=== Begin Enclosure ===

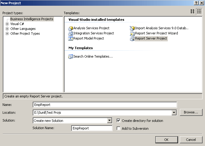205x146 pixels.
Task: Select the Analysis Services Project template icon
Action: [x=71, y=28]
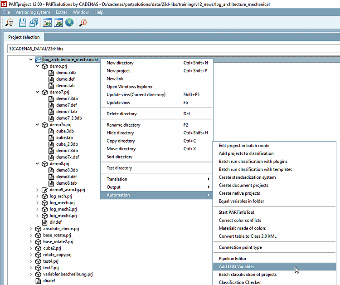Click the stacked floppy disks save-all icon

pyautogui.click(x=34, y=23)
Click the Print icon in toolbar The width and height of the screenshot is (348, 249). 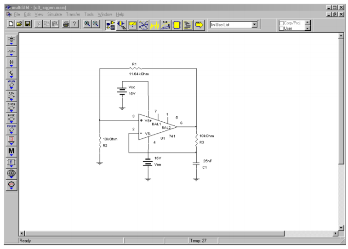click(66, 24)
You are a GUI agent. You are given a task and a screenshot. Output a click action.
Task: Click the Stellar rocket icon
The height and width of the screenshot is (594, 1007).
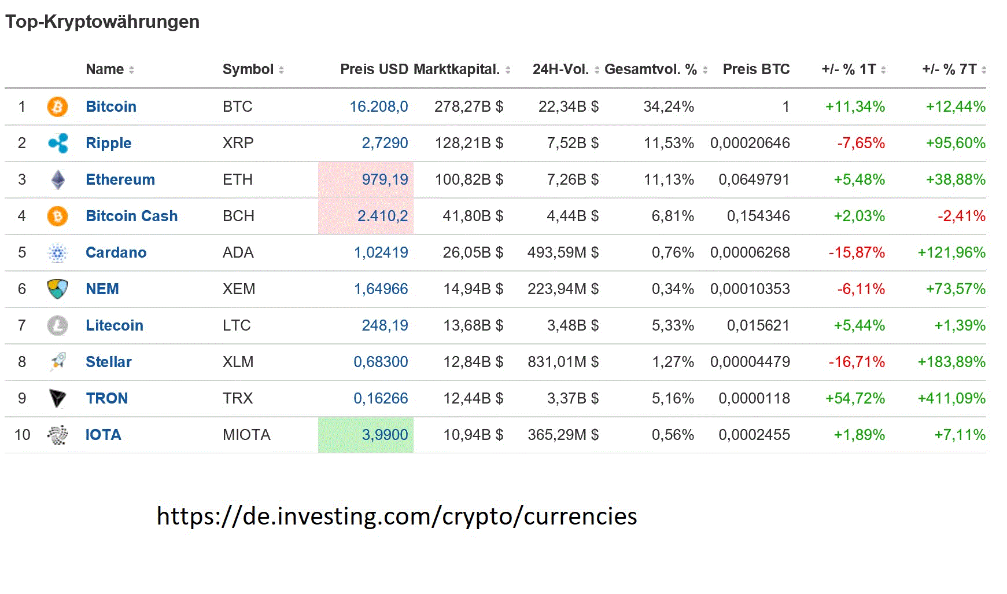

=== End Enclosure ===

A word-for-word copy is needed of the lines from the line with "You are a GUI" through the last line of the entries above, with both ends kept and the pictures dropped.

● **EXERCISE SOLUTION**
You are a GUI agent. You are given a task and a screenshot. Output a click action.
Task: Click the Stellar rocket icon
The height and width of the screenshot is (594, 1007).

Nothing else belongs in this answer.